The Primaries and Caucuses: Narrowing Down the Pack
Usually more than one member of a party wants to become president, and each has his or her own vision for the country. But, only one candidate from each party can run in the final election. That’s where primaries and caucuses come in. If a President finishing his first term is running for re-election, usually no one in his party will run against him and he will become his party’s nominee.
Between late January and early June during the year of the general election, a few states hold caucuses, but most states choose their candidate using primary elections.
Caucuses are small groups of people getting together to decide whom they want to support as their party’s candidate. Primaries are elections where everyone in the party who is interested votes for the party candidate. In these primaries and caucuses, delegates are chosen to represent candidates at the national conventions in the summer.
Each state gets a certain number of delegates depending on how many people live there. The delegates go to the convention and whichever candidate gets more than 50% of the delegates becomes the party nominee.
The Conventions: Party-Time, Politicians Style
After the primaries and caucuses, the major parties hold conventions to officially nominate the candidate who won the most delegates, If only the President ran for the party’s nomination, they renominate the President.
The President will usually announce his choice for Vice President during or slightly before the convention as well. These conventions are kind of like big parties or pep-rallies with politicians speaking too loud, cheering crowds who hold up campaign signs and toss around balloons and confetti.
After the candidates are nominated, their names are officially submitted to each State’s chief election official so that they will appear on the general election ballot. Other parties will also hold conventions and nominate their candidate based on the rules of the party.
The General Election and the Electoral College: Being Popular Isn’t Enough
Now, that each party has a potential President and Vice President (often called the party’s “ticket”) the general election process begins. Candidates spend weeks campaigning throughout the country in an attempt to win the support of voters. Even though a voter may belong to a particular party, he or she may vote for candidates from any party.
Usually the major parties candidates will hold public debates on national television where reporters question them on the major issues.
Finally on November 6th, the people vote for one, and only one, ticket. People who are traveling on Election Day can vote in their home state by filing absentee ballots. Procedures for getting absentee ballots and deadlines for submitting them vary by state.
But… and this is a BIG ‘but’… when a person casts a vote in the general election, they’re not really voting directly for an individual ticket. They’re voting for something called Electors, and whichever ticket gets the most votes in a state then gets that state’s electors who are in turn supposed to vote for the ticket.

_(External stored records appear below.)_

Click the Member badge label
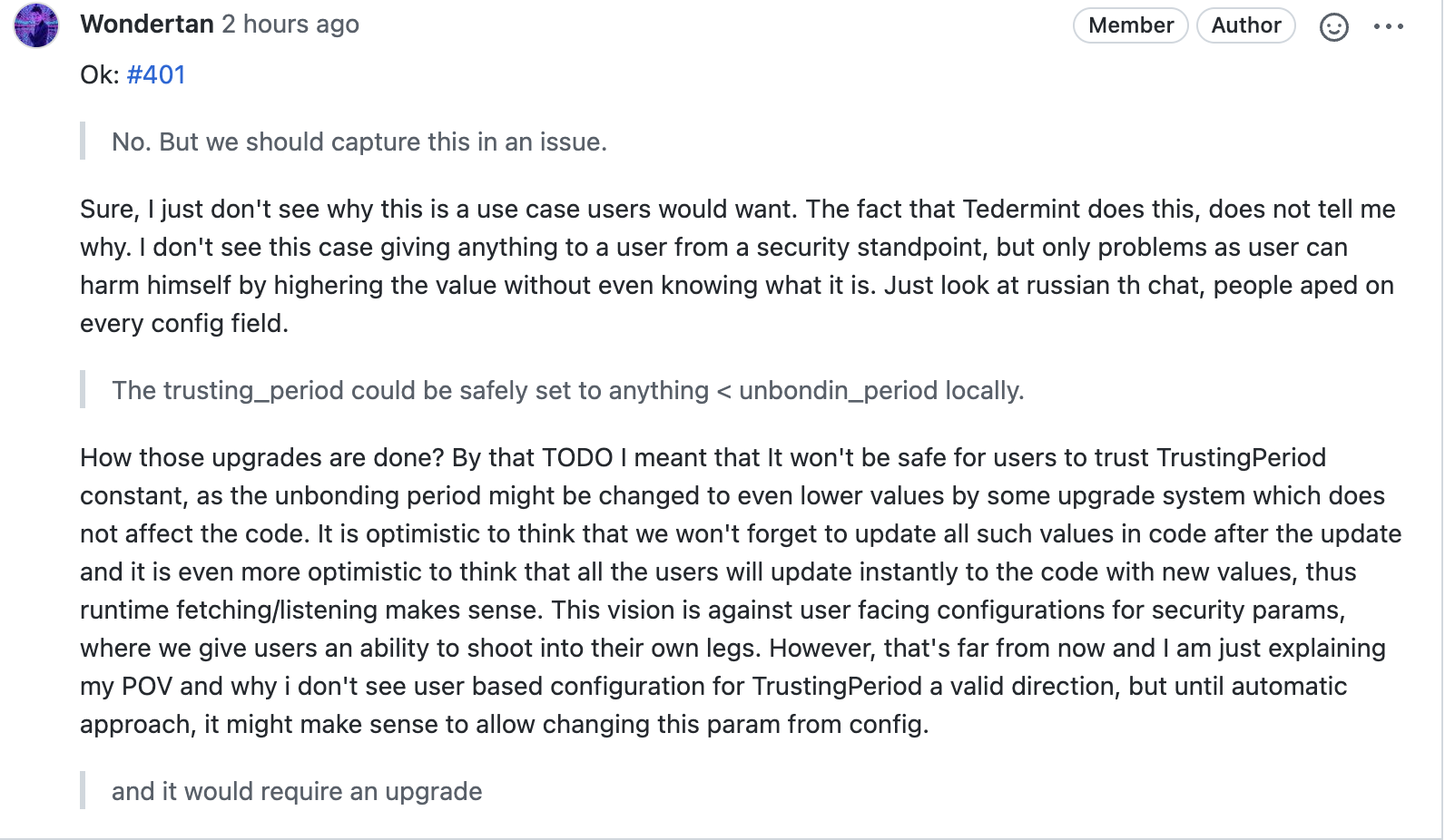This screenshot has width=1445, height=840. pos(1131,25)
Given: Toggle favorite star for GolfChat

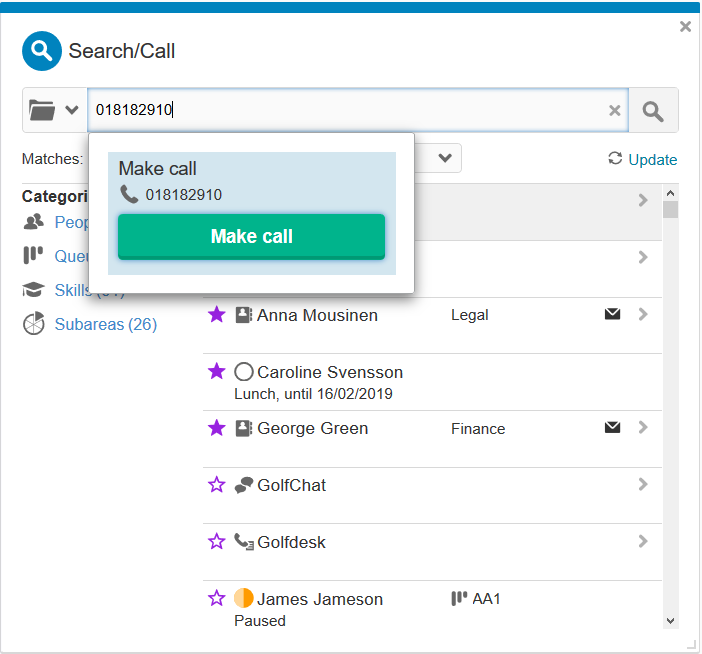Looking at the screenshot, I should pos(216,485).
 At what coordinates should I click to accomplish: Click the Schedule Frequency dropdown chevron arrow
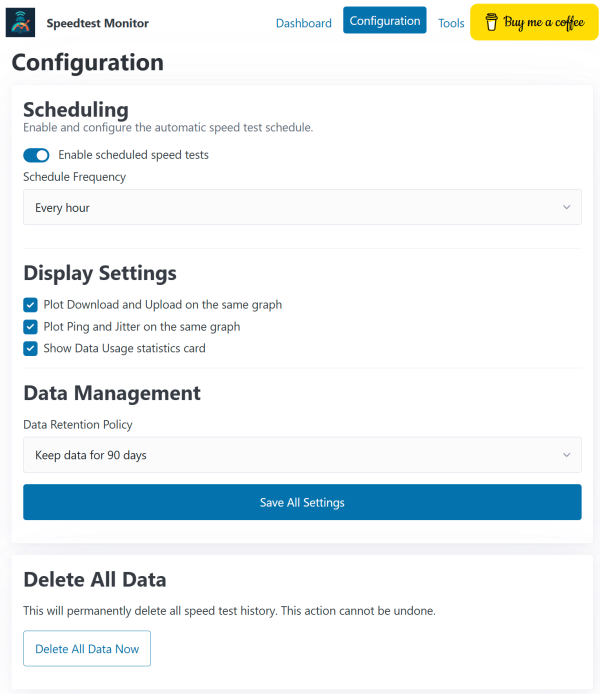(x=566, y=208)
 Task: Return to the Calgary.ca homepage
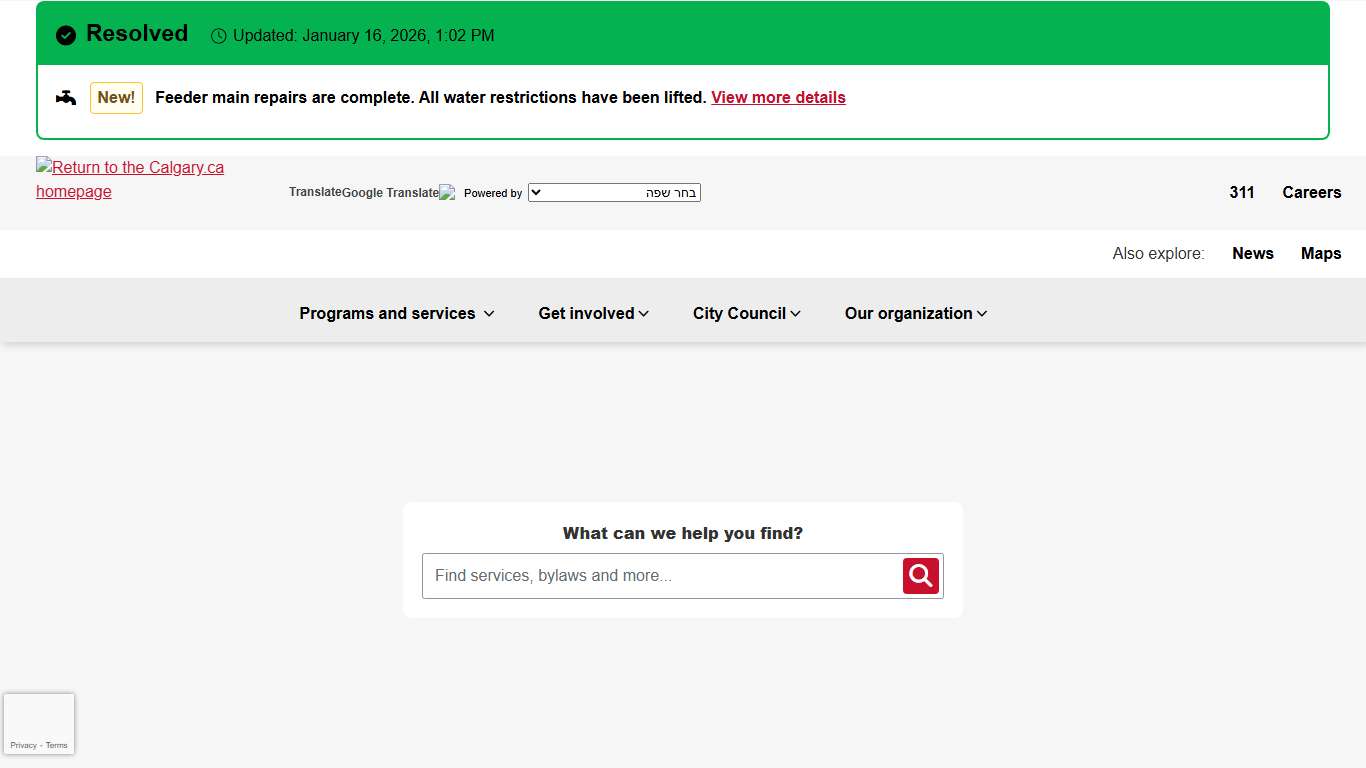tap(130, 180)
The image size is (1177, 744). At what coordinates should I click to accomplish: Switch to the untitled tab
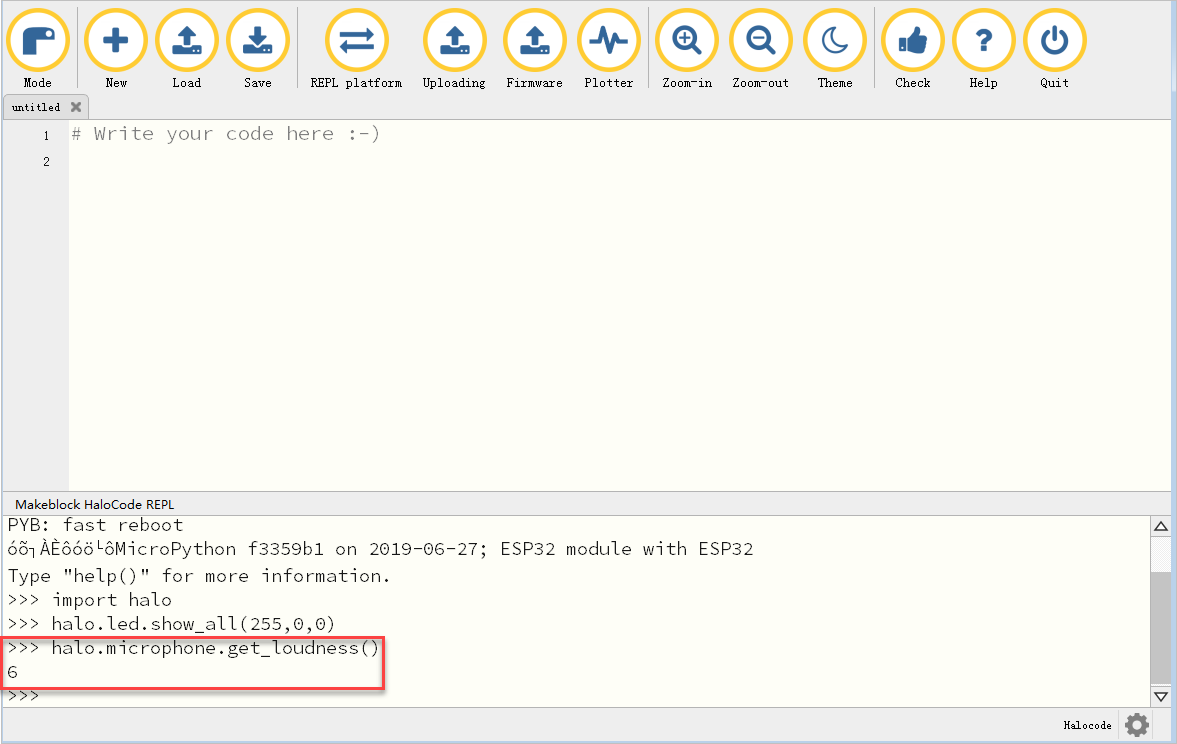[36, 107]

These electors are part of something called the Electoral College. Each state has a number of electors equal to the number of its Senators (always 2) plus the number of its Representatives (determined by the state’s population), for a total college of 538 electors. The first candidate to win more than half the electoral votes (at least 270) becomes President!
And the Winner Is… : The Next President of the United States
Usually, the winner is announced very late on election night after most state’s polls have closed and votes tallied.
Even though we now know the President-elect and Vice President-elect (the duo who will be sitting in the White House in January) there are still some formalities to take care of to make everything official.
In December, the Electors cast their votes and the results are announced in early January. In late January, The President-elect and Vice President-elect take the oath of office and begin their work as leaders of the U.S.